女子専用の店
映画館を出て、恵太がを帰ろうとすると、まや先輩が言った。
「恵太くん、お腹、空いてない?」
確かに、そういう時間だった。
「私、お腹すいちゃった。暇だったら、お昼付き合ってよ。一人で食べるのさみしいから…」
あれだけポップコーンを食べたのに、不思議なことに、恵太も少しお腹が空いていた。一人でご飯を食べたくない気持ちも少しわかるし、ファストフードぐらいなら付き合ってもいい。
そんな、軽い気持ちでOKしたのが始まりだった。
「行ってみたいお店があるんだ。ここからすぐだから、そこでいい?」
そうして連れて行かれたのは、おしゃれな女子が棲息する、流行りのカフェ。
店の前で、人の視線に耐えること、30分。
やっと入れたと思ったら、今度はその雰囲気に圧倒される。
恵太以外は全員女子。しかも、みんな、おしゃれで可愛い。
思わず後ずさった恵太の左上腕を、まや先輩が、両手でがっしりと掴んだ。
…ここに入れっていうのか!?
恵太は、すがるような目でまや先輩を見た。
まや先輩は、ニヤリと口角を上げて、店の奥まで恵太を引きずっていって、有無を言わさず座席につけた。
「恵太くん、何にする?」
「えーっと、俺はAランチにします。ドリアの…」
「あ、それいいよね。でも、私、Bも食べたい。そうだ!私、Bにするから、一口ちょうだい」
女子特有の、相手の食べ物を一口もらうという、謎の習慣がここでも出た。
お店で何か頼んだ時、妹たちが必ず言うやつだ。
妹だったら、いいよ、と言うけれど、さて、どうしたものか。
恵太はちょっと考えて、いいですよ、と答えた。
自分が食べる前に、一口あげれば何の問題もない。
そうして、まや先輩はパスタのBランチ、恵太はドリアのAランチを頼んだ。
先にパスタが運ばれてきた。
「伸びるから先に食べてください」
恵太がいうと、まや先輩は礼を言って、パスタを食べ始めた。
…食べ方も綺麗だわ。
思わず見とれてしまって、はっと正気に返る。
…それよりも、どうやって、侑斗との仲を進めるかだ。
自分が取り持つ?
いや、それはあり得ない。
恵太は相談には乗るが、取り持ったりはしないと決めている。
侑斗には、誰を選ぶか自分で決めてほしい。
恵太が積極的に関わって、侑斗の気持ちに影響が出ないように、気を使っているつもりだ。

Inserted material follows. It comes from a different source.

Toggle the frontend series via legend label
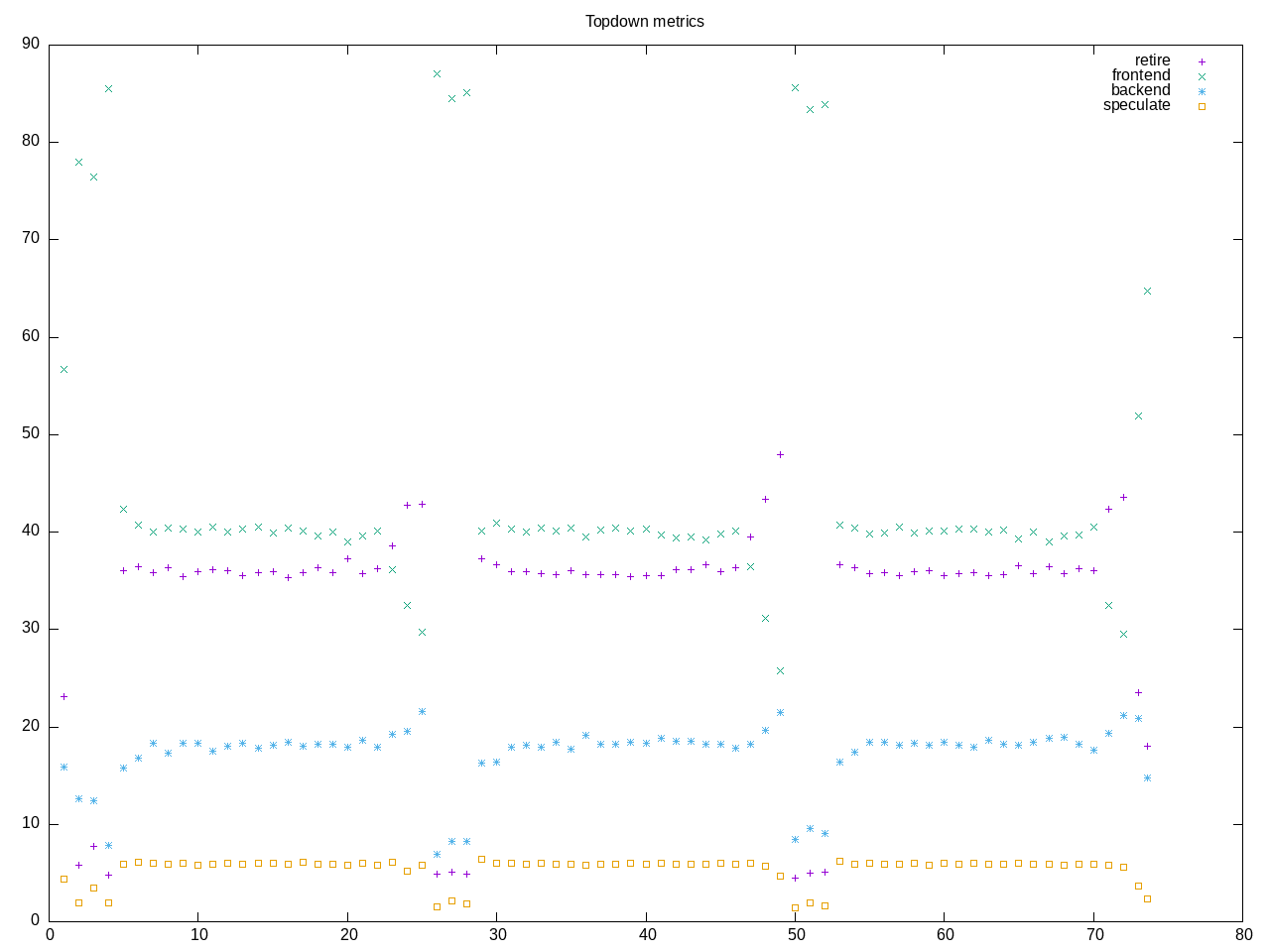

…まや先輩が、自分で動き出してくれるまで待つしかないか。
美味しい、美味しいといいながら、パスタを食べるまや先輩を見ながら、恵太は、まや先輩、頑張ってくれよと思った。
「Aランチのドリアです」
恵太のドリアが運ばれてきた。
「まだ口をつけてないんで、どうぞ」
恵太は、まや先輩のサラダのお皿の空いたところに、ドリアを一口置いてあげた。
まや先輩は、嬉しそうに、早速ドリア食べる。
「美味しい!」
餌付けしてるみたいで、なんだか可愛い。
「あ、そうだ。お礼に私のも一口あげる。ごめんね?もう食べちゃってるけど」
そういって、まや先輩は、スプーンの上で、フォークを使って器用にパスタを丸める。それから、そのスプーンを恵太の口元に差し出した。
「あの…」
「ん?」
「いや、その、俺のスプーンに乗せ替えるか、お皿においてもらっていいですか?」
「え? どうして? このままでいいよ」
そういうと、まや先輩は恵太の口にさらにスプーンを近づけた。
そして反論不可能な笑顔で、にこりと微笑んだ。
恵太は、おとなしく、まや先輩のスプーンを口に入れた。
その後も、まや先輩は、なかなか恵太を解放してくれなかった。選んで欲しいものがあるとか、本屋に付き合って欲しいと言われて、それに疲れたらまたお茶をした。
そんな感じで、気がついたら夕方になっていた。
「恵太くん、今日は付き合ってくれてありがとう。とっても、楽しかった」
帰り際に、まや先輩が最高に可愛い笑顔で言ってくれた。
…まや先輩が楽しんでくれたなら、それでいいや。
いろいろあったことも、すっかり忘れて、恵太は、心からそう思った。